» GIVEN TASK:
Count the lines in the entries below that contain the string "text", matching case exactly. Reply with the number alone.

» DATA LISTING:
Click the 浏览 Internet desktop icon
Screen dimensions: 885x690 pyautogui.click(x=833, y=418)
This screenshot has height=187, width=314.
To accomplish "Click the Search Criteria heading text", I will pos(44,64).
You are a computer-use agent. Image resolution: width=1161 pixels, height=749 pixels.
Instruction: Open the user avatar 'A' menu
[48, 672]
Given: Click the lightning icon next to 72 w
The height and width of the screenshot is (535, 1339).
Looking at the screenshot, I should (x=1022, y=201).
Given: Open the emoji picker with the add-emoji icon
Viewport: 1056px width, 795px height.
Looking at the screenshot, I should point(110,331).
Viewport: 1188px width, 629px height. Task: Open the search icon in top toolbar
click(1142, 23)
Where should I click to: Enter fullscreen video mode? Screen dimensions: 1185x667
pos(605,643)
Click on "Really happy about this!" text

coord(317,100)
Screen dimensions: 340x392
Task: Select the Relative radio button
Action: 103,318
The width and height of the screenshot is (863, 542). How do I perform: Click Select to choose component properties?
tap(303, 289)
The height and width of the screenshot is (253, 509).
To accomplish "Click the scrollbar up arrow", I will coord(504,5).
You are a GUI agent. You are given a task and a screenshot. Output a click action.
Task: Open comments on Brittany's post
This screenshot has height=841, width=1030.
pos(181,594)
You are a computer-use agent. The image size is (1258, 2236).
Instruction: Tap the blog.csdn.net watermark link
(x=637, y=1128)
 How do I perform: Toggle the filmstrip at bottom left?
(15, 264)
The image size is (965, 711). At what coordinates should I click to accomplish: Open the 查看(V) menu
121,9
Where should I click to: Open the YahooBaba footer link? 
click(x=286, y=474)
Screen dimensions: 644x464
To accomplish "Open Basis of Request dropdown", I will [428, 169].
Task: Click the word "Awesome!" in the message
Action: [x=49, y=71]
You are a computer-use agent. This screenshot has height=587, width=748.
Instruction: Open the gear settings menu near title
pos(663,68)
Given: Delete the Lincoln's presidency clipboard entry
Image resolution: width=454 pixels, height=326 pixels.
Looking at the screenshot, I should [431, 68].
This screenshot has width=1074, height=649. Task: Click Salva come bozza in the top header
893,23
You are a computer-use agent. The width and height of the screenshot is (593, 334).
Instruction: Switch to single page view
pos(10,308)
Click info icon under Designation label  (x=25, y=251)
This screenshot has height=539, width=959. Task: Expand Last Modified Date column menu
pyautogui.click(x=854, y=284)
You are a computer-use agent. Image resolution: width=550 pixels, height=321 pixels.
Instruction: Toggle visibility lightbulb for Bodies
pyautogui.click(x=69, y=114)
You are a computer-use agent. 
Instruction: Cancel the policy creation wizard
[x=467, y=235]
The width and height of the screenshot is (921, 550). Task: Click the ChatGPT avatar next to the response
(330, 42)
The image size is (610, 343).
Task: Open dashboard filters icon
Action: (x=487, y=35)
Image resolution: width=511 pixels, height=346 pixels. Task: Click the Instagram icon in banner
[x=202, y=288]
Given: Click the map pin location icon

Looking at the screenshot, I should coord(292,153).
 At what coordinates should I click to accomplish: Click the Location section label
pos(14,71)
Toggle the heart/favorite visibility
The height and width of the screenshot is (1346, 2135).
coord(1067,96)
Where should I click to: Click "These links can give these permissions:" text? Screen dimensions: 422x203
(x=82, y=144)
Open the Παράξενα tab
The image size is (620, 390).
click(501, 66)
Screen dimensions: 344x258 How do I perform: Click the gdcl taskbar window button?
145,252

» RESPONSE FOR THIS EXERCISE:
3